Stored data entries
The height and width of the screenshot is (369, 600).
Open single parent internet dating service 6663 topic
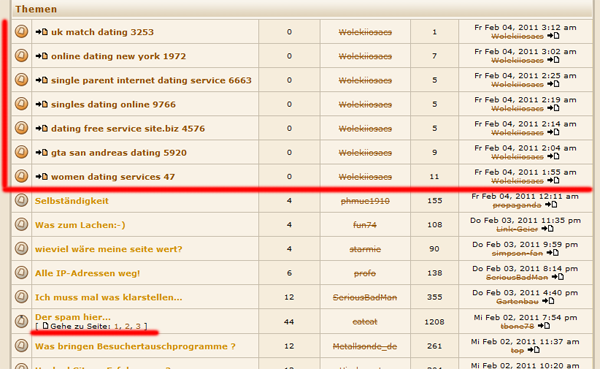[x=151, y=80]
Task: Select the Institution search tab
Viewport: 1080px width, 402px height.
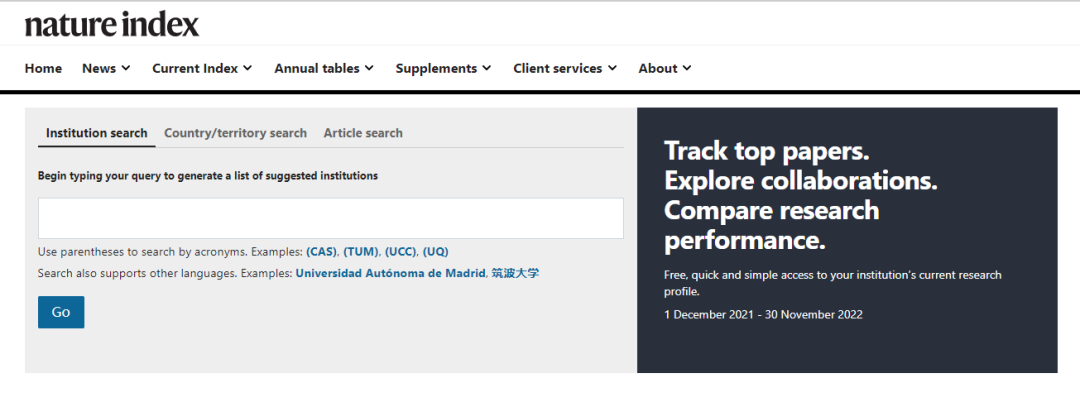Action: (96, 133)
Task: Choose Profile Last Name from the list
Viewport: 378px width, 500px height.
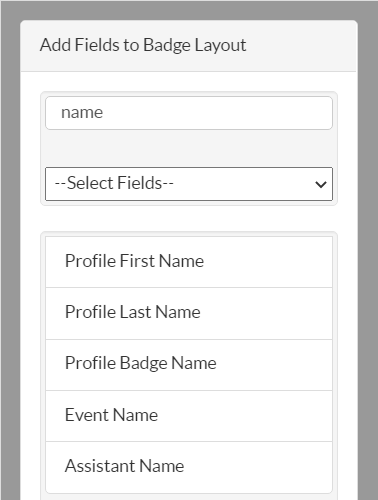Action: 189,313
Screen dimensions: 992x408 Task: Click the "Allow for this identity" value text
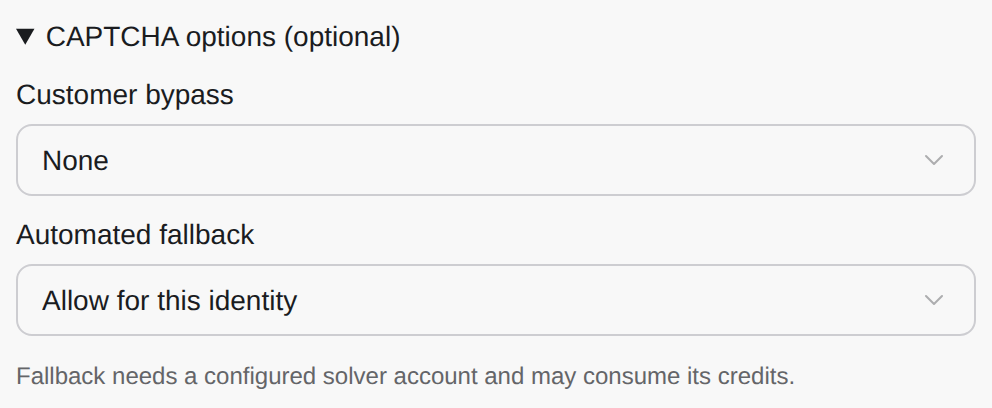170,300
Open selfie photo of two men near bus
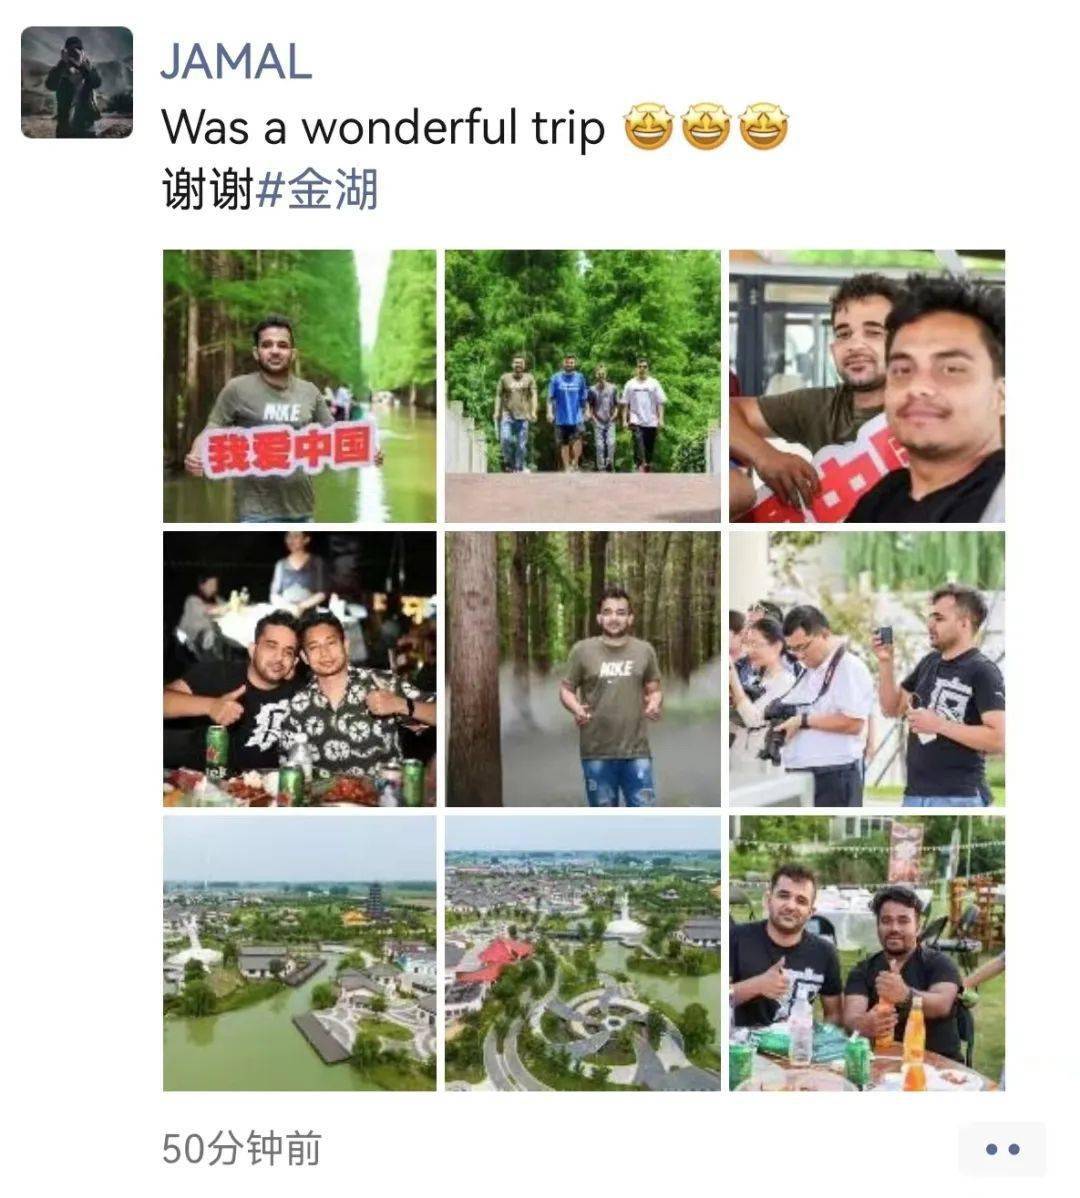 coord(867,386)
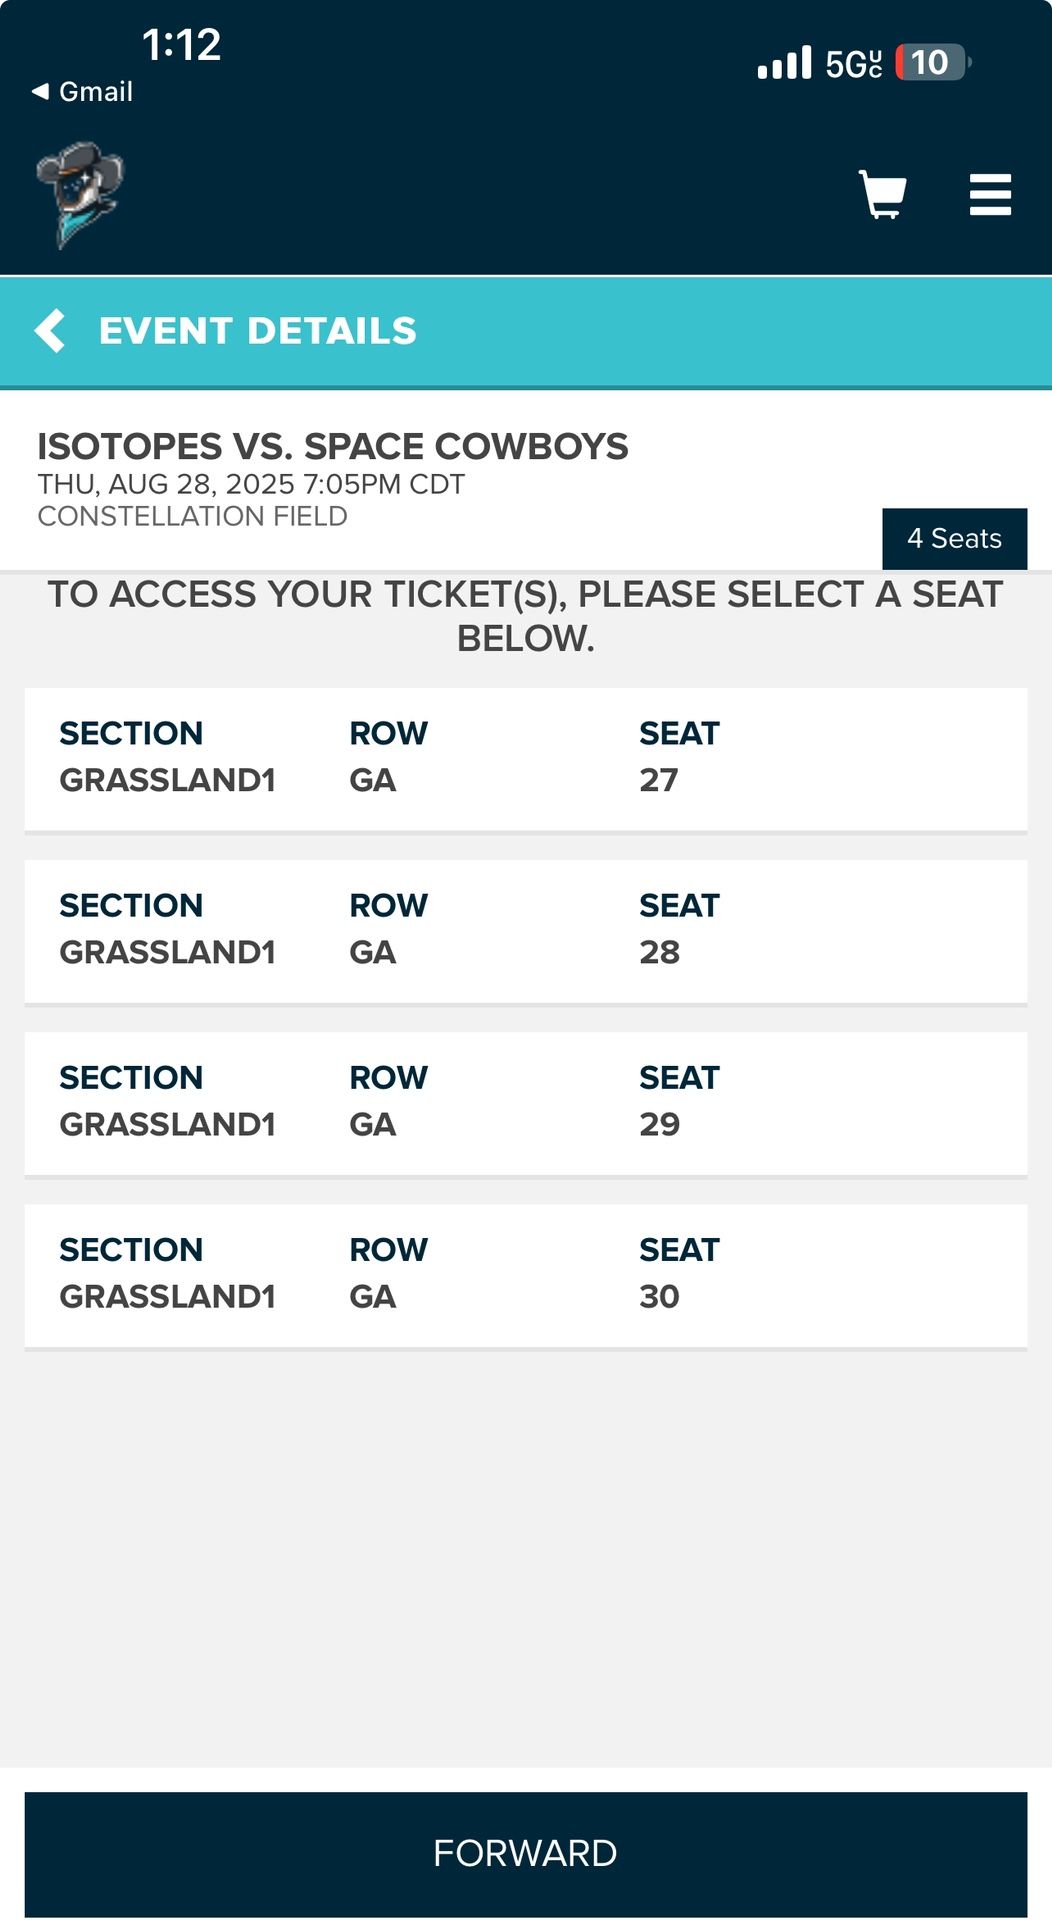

▶ [Your goal]: Every line of the data should be transcribed exactly. Omit the images.

▶ [Written solution]:
The height and width of the screenshot is (369, 600).
Open single parent internet dating service 6663 topic
[x=151, y=80]
Task: Select the Institution search tab
Viewport: 1080px width, 402px height.
Action: (96, 133)
Task: Choose Profile Last Name from the list
Viewport: 378px width, 500px height.
Action: 189,313
Screen dimensions: 992x408 Task: Click the "Allow for this identity" value text
170,300
Open selfie photo of two men near bus
 coord(867,386)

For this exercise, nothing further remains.